> [Your assignment]: The listing below must be given again in full, exactly.

=== Data shown ===

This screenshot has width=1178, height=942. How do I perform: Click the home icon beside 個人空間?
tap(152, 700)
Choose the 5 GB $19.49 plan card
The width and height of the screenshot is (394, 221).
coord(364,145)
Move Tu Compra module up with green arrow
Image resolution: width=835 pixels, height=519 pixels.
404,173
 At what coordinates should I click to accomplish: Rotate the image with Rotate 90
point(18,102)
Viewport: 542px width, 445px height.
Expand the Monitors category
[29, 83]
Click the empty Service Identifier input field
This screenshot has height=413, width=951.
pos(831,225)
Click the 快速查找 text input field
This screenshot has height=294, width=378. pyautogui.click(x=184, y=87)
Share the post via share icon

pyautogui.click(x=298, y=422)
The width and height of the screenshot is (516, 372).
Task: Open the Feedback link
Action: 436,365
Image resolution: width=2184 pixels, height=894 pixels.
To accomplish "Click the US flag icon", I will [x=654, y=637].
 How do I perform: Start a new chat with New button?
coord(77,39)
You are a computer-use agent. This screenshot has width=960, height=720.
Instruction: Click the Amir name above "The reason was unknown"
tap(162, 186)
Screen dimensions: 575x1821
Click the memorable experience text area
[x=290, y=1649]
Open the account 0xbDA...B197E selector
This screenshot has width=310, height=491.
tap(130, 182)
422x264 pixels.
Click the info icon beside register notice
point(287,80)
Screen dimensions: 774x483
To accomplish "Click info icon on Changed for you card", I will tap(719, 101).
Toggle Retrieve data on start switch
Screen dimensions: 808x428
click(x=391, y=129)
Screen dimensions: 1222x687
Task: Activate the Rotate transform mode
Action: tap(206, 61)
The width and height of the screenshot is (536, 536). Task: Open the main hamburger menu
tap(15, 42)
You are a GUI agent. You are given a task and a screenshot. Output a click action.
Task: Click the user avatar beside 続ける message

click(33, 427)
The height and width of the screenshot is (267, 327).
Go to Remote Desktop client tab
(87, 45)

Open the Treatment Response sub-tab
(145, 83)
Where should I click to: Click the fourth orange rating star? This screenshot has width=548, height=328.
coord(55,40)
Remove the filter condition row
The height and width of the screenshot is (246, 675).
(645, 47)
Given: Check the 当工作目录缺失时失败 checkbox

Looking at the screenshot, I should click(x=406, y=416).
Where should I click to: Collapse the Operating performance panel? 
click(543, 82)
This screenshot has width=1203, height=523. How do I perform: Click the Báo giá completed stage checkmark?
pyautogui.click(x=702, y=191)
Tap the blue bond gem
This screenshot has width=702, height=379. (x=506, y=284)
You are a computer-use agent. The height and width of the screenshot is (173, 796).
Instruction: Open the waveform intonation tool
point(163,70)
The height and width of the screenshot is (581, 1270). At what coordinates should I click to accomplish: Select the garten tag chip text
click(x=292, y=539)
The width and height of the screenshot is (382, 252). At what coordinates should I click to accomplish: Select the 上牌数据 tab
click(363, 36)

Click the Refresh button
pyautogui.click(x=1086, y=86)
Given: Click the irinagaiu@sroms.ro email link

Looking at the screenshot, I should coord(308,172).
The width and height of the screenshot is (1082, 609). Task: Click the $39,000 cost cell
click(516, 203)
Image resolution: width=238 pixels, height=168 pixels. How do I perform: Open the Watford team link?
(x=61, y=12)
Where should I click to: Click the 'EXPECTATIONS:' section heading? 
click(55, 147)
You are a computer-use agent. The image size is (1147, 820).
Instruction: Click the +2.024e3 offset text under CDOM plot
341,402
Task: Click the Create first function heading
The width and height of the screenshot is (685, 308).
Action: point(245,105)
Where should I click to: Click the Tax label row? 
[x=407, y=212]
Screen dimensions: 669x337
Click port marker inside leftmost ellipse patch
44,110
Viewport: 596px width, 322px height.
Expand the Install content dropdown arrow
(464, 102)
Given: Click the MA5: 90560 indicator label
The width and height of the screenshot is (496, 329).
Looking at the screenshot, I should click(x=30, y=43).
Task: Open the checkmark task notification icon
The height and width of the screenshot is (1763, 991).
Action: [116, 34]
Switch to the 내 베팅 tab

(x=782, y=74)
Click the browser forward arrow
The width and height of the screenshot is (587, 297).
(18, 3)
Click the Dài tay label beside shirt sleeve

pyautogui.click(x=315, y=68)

===

> [Solution to the problem]:
This screenshot has width=1178, height=942. How do I perform: Click the home icon beside 個人空間?
tap(152, 700)
Choose the 5 GB $19.49 plan card
The width and height of the screenshot is (394, 221).
coord(364,145)
Move Tu Compra module up with green arrow
Image resolution: width=835 pixels, height=519 pixels.
404,173
 At what coordinates should I click to accomplish: Rotate the image with Rotate 90
point(18,102)
Viewport: 542px width, 445px height.
Expand the Monitors category
[29, 83]
Click the empty Service Identifier input field
This screenshot has height=413, width=951.
pos(831,225)
Click the 快速查找 text input field
This screenshot has height=294, width=378. pyautogui.click(x=184, y=87)
Share the post via share icon

pyautogui.click(x=298, y=422)
The width and height of the screenshot is (516, 372).
Task: Open the Feedback link
Action: 436,365
Image resolution: width=2184 pixels, height=894 pixels.
To accomplish "Click the US flag icon", I will [x=654, y=637].
 How do I perform: Start a new chat with New button?
coord(77,39)
You are a computer-use agent. This screenshot has width=960, height=720.
Instruction: Click the Amir name above "The reason was unknown"
tap(162, 186)
Screen dimensions: 575x1821
Click the memorable experience text area
[x=290, y=1649]
Open the account 0xbDA...B197E selector
This screenshot has width=310, height=491.
tap(130, 182)
422x264 pixels.
Click the info icon beside register notice
point(287,80)
Screen dimensions: 774x483
To accomplish "Click info icon on Changed for you card", I will tap(719, 101).
Toggle Retrieve data on start switch
Screen dimensions: 808x428
click(x=391, y=129)
Screen dimensions: 1222x687
Task: Activate the Rotate transform mode
Action: tap(206, 61)
The width and height of the screenshot is (536, 536). Task: Open the main hamburger menu
tap(15, 42)
You are a GUI agent. You are given a task and a screenshot. Output a click action.
Task: Click the user avatar beside 続ける message

click(33, 427)
The height and width of the screenshot is (267, 327).
Go to Remote Desktop client tab
(87, 45)

Open the Treatment Response sub-tab
(145, 83)
Where should I click to: Click the fourth orange rating star? This screenshot has width=548, height=328.
coord(55,40)
Remove the filter condition row
The height and width of the screenshot is (246, 675).
(645, 47)
Given: Check the 当工作目录缺失时失败 checkbox

Looking at the screenshot, I should click(x=406, y=416).
Where should I click to: Collapse the Operating performance panel? 
click(543, 82)
This screenshot has width=1203, height=523. How do I perform: Click the Báo giá completed stage checkmark?
pyautogui.click(x=702, y=191)
Tap the blue bond gem
This screenshot has width=702, height=379. (x=506, y=284)
You are a computer-use agent. The height and width of the screenshot is (173, 796).
Instruction: Open the waveform intonation tool
point(163,70)
The height and width of the screenshot is (581, 1270). At what coordinates should I click to accomplish: Select the garten tag chip text
click(x=292, y=539)
The width and height of the screenshot is (382, 252). At what coordinates should I click to accomplish: Select the 上牌数据 tab
click(363, 36)

Click the Refresh button
pyautogui.click(x=1086, y=86)
Given: Click the irinagaiu@sroms.ro email link

Looking at the screenshot, I should coord(308,172).
The width and height of the screenshot is (1082, 609). Task: Click the $39,000 cost cell
click(516, 203)
Image resolution: width=238 pixels, height=168 pixels. How do I perform: Open the Watford team link?
(x=61, y=12)
Where should I click to: Click the 'EXPECTATIONS:' section heading? 
click(55, 147)
You are a computer-use agent. The image size is (1147, 820).
Instruction: Click the +2.024e3 offset text under CDOM plot
341,402
Task: Click the Create first function heading
The width and height of the screenshot is (685, 308).
Action: point(245,105)
Where should I click to: Click the Tax label row? 
[x=407, y=212]
Screen dimensions: 669x337
Click port marker inside leftmost ellipse patch
44,110
Viewport: 596px width, 322px height.
Expand the Install content dropdown arrow
(464, 102)
Given: Click the MA5: 90560 indicator label
The width and height of the screenshot is (496, 329).
Looking at the screenshot, I should click(x=30, y=43).
Task: Open the checkmark task notification icon
The height and width of the screenshot is (1763, 991).
Action: [116, 34]
Switch to the 내 베팅 tab

(x=782, y=74)
Click the browser forward arrow
The width and height of the screenshot is (587, 297).
(18, 3)
Click the Dài tay label beside shirt sleeve

pyautogui.click(x=315, y=68)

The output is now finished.